(WHAT YOU NEED TO DO): Transcribe exactly the lines from the one containing "Given: Click the 商户管理 sidebar icon" through the end of the data, both included. Leave out pictures.

===== DATA SUPPLIED

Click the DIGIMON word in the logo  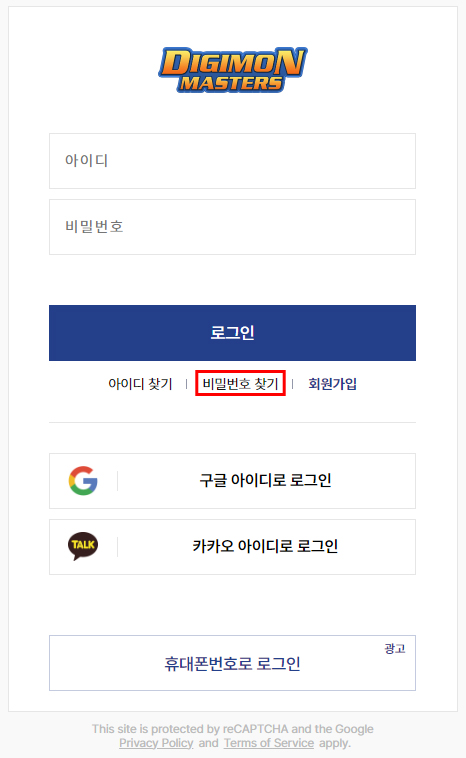tap(233, 61)
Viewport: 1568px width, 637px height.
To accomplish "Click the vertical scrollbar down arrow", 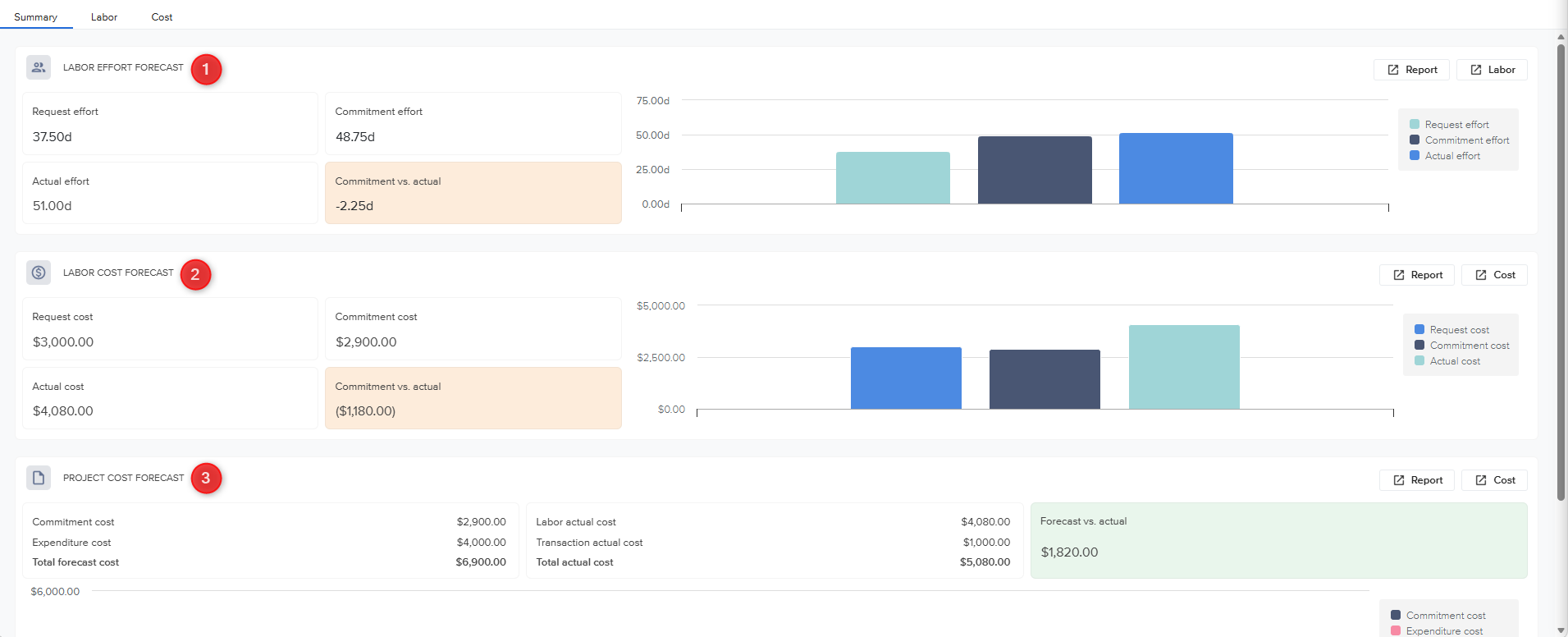I will (1561, 630).
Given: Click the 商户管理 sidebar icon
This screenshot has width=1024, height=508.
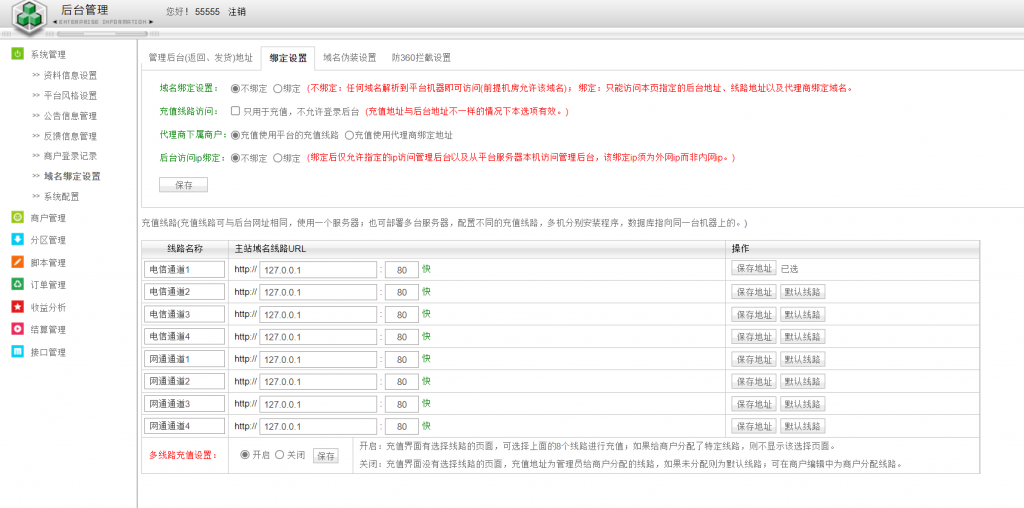Looking at the screenshot, I should click(x=17, y=217).
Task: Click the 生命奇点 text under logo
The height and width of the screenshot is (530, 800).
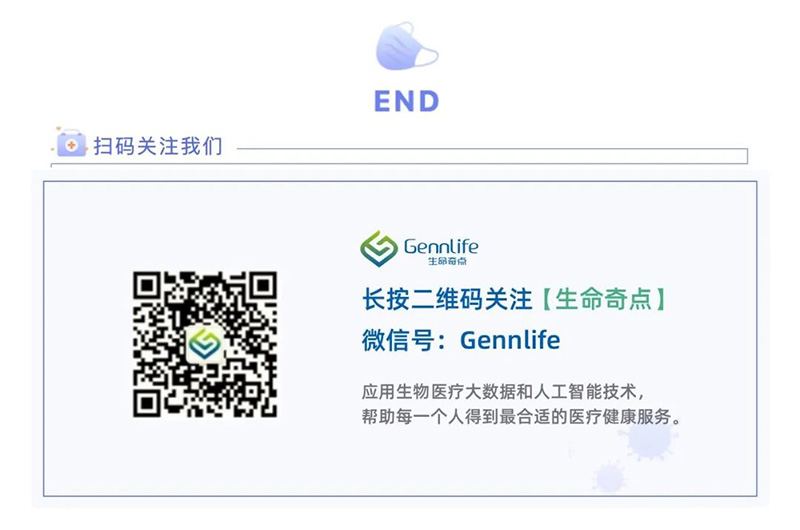Action: (x=447, y=262)
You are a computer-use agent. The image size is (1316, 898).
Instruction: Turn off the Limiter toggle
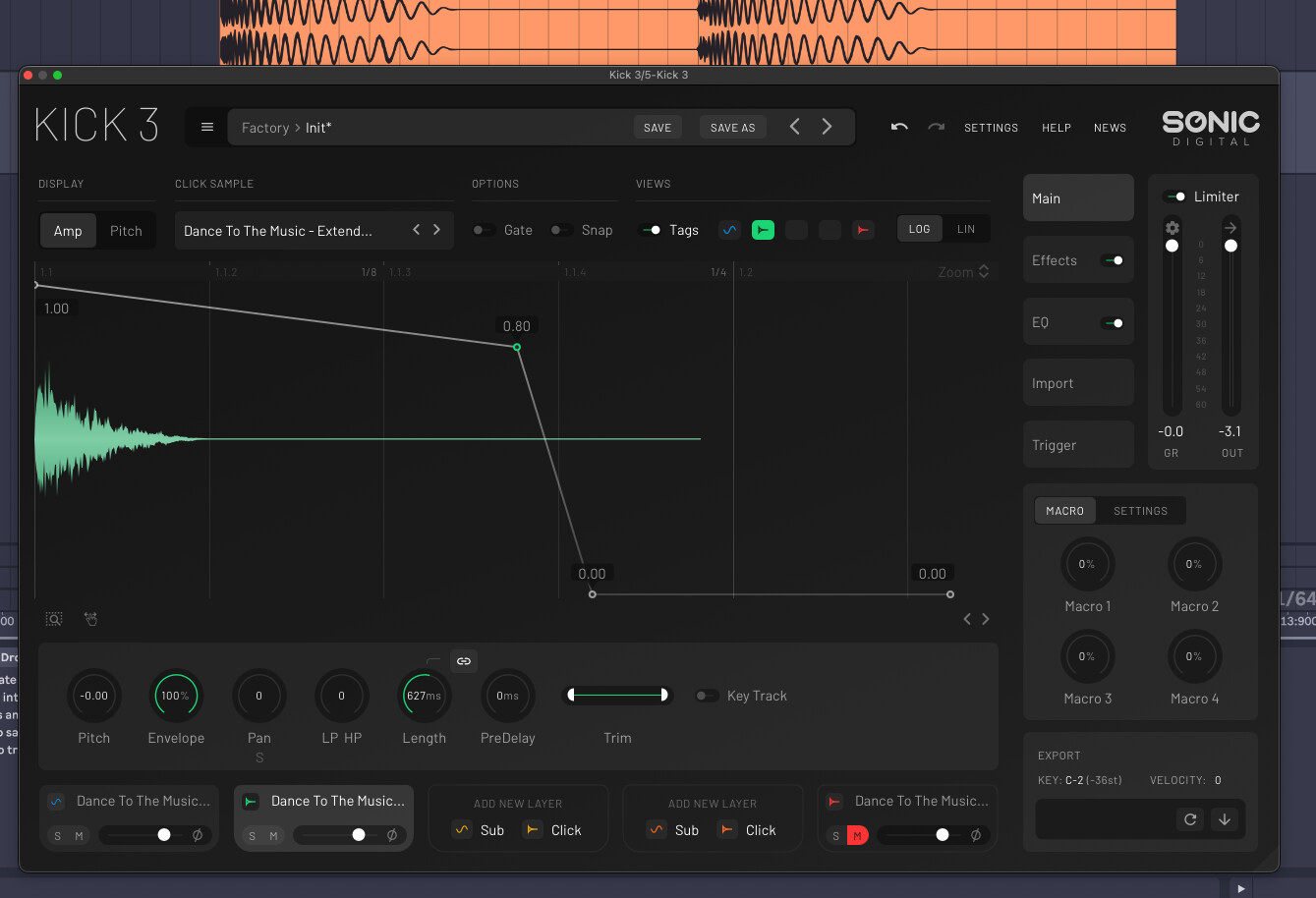[1173, 196]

==========

(ANSWER BOX):
Given: Click the 商户管理 sidebar icon
This screenshot has width=1024, height=508.
Looking at the screenshot, I should click(x=17, y=217).
Task: Click the 生命奇点 text under logo
The height and width of the screenshot is (530, 800).
Action: (x=447, y=262)
You are a computer-use agent. The image size is (1316, 898).
Instruction: Turn off the Limiter toggle
[1173, 196]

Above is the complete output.